The university’s Campus Tree Committee has organized Arbor Day and Earth Day activities for the past few years to boost campus awareness of the importance of trees to both the beauty of the campus as well as the campus’ overall ecological health. In 2020, students visited university-owned land off State Route 92 – land that had once been strip-mined – and assisted in planting trees. In total, more than 70,000 trees were planted on the land that year. On Cumberlands’ campus, approximately 70 trees have been planted in the past few years, all native Kentucky species.

“The trees enhance the beauty of the buildings, they encourage students to spend time outdoors and people from the community to walk around campus, and they speak to the hope of stately trees in years to come,” said Dr. Yetter, current chair of the Campus Tree Committee. “They also provide an outdoor learning environment for our biology courses. Tree Campus recognition binds us together, university and community, in a way that few other things can.”

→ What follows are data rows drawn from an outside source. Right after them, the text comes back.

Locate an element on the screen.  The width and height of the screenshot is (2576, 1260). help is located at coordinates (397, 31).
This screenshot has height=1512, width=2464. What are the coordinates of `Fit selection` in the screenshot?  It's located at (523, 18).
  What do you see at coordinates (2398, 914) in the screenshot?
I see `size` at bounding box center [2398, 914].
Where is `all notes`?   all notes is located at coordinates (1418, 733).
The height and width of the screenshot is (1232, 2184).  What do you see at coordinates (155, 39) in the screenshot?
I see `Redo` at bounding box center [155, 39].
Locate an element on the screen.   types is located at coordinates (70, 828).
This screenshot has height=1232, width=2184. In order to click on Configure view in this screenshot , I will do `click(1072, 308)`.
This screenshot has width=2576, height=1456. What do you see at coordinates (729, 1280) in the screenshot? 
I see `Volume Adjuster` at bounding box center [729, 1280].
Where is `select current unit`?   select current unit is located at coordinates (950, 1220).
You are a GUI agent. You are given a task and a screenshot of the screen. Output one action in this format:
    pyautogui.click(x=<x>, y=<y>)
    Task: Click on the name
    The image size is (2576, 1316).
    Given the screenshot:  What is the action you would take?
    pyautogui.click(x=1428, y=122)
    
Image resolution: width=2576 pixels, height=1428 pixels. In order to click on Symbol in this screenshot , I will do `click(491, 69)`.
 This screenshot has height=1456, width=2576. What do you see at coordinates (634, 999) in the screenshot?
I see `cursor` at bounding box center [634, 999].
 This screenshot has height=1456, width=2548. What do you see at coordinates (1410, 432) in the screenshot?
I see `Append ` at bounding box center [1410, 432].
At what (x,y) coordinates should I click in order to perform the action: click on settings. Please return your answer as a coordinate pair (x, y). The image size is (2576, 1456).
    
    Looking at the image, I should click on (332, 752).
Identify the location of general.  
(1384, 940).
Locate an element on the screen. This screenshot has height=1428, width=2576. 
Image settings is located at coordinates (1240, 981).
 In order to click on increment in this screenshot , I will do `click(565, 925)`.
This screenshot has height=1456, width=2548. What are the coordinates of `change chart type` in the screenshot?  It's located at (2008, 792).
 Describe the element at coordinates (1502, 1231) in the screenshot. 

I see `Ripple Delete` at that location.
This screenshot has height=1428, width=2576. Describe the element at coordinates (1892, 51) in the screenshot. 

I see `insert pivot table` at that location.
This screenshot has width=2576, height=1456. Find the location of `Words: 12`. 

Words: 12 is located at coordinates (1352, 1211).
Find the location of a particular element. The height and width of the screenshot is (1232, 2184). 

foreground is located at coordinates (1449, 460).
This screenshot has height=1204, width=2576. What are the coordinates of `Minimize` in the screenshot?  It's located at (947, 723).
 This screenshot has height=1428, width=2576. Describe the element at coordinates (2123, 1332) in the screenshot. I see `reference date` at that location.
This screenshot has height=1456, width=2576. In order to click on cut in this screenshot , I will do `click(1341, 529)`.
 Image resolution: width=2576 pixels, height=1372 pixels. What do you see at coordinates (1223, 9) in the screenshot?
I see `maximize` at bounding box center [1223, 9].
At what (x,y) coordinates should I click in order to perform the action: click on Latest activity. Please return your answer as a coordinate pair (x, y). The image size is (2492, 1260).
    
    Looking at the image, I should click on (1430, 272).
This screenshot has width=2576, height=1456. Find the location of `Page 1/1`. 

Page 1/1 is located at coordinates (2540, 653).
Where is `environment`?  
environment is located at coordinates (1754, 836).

An array of pin oaks, tulip poplars, sweetgum trees, sassafras, persimmons, sycamores, black gum trees, eastern hemlocks, willow oaks, magnolia trees, and more native Kentucky species are currently dotted across Cumberlands’ campus. The Tree Campus Committee will continue coordinating with the Department of Operations over the coming years to ensure that more Kentucky-native species replace non-native species as they naturally die out. This helps protect the native trees from potential risks brought through foreign trees (certain bugs, diseases, etc.) while also bolstering the natural ecosystem as animals native to the area use the trees for food and shelter.